As I understand it, the arithmetic mean is a measure of central tendency, i.e. it is a value that quantifies the location of the centre of a distribution of data points (the point about which the data tends to cluster).
My question is, is it possible to derive the formula for the arithmetic mean, $\bar{x}$ of a discrete set of data: $$\bar{x}=\frac{1}{N}\sum_{i=1}^{N}x_{i}$$ where $N$ is the total number of data points and $\lbrace x_{i}\rbrace$ are the data points.
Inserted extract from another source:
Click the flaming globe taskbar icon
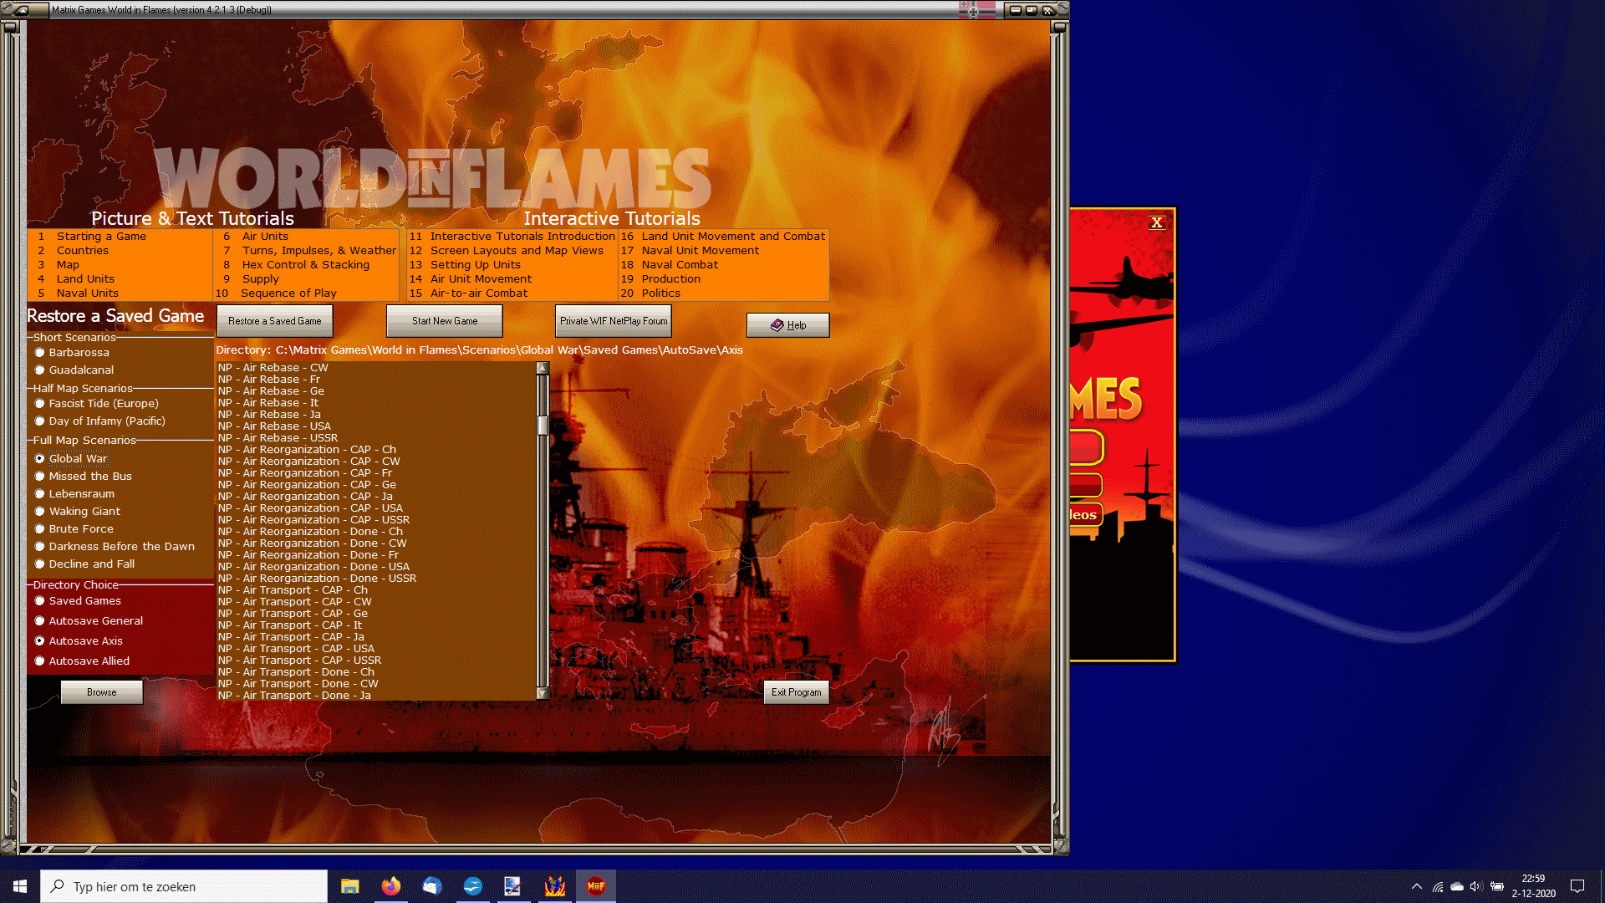The image size is (1605, 903). 554,886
I have attempted a derivation, but I'm unsure whether it is valid:
Suppose one has a finite, discrete set of $N$ data points $\lbrace x_{i}\rbrace_{i=1,\ldots N}$. Assuming this set has a central value (i.e. a mean value), then by definition, the sum of positive deviations should be equal to the sum of negative deviations from this central value (where by positive deviation, we mean that a given data point $x_{i}$ is deviated from the central value $\bar{x}$ by an amount $x_{i}-\bar{x}$ and by negative deviation, that a given data point is deviated from the central value by an amount $\bar{x}-x_{i}$). Now, if we rearrange the set of data points into two subsets, one containing all points each of whose value is less than the central value, i.e. $x_{1},x_{2},\ldots,x_{i}<\bar{x}$, and the other containing all points each of whose value is greater than, or equal to the central value, i.e. $x_{i+1},x_{i+2},\ldots,x_{N}\geq\bar{x}$. It follows that, $$\left(x_{N}-\bar{x}\right)+\left(x_{N-1}-\bar{x}\right)+\cdots +\left(x_{i+1}-\bar{x}\right)-\left(\bar{x}-x_{i}\right)-\left(\bar{x}-x_{i-1}\right)-\cdots -\left(\bar{x}-x_{1}\right)=0$$ Which, upon rearranging terms, gives $$x_{1}+x_{2}+\cdots +x_{i-1}+x_{i}+x_{i+1}+\cdots +x_{N-1}+x_{N}-N\bar{x}=\sum_{i=1}^{N}x_{i}-N\bar{x}=0\\ \Rightarrow\qquad\bar{x}=\frac{1}{N}\sum_{i=1}^{N}x_{i}\;\;.$$
Here is the required derivation of the mean (arithmetic average): Suppose we want to find a single number that minimizes the error between our guess and any pick from a distribution of a random variable. Call our number "mu." The sum of all the errors between mu and all our picks from the random variable are given by: errors = (z_1 - mu) + (z_2 - mu) + ... + (z_N - mu); errors = z_1 + z_2 + ... + z_N - mu - mu - ... - mu; errors = z_1 + z_2 + ... + z_N - N mu. Of course we would want our value of mu to minimize the errors; in order to do so, we should let our errors equal zero (this is unbiasedness). Now our formula is: 0 = z_1 + z_2 + ... + z_N - N mu; N mu = z_1 + z_2 + ... + z_N; or: mu = 1/N(z_1 + z_2 + ... + z_N). This last is the formula for the arithmetic average, or mean, which is the requirement of the original poster. Note that I have assumed we can (in theory) exhaustively sample the population (i.e., mu is the population mean). If you are content with the sample mean, you can replace mu with xbar. To make this rigorous for a continuous variable takes more work, but proceeds in a similar fashion--the important constraint is the condition of unbiasedness.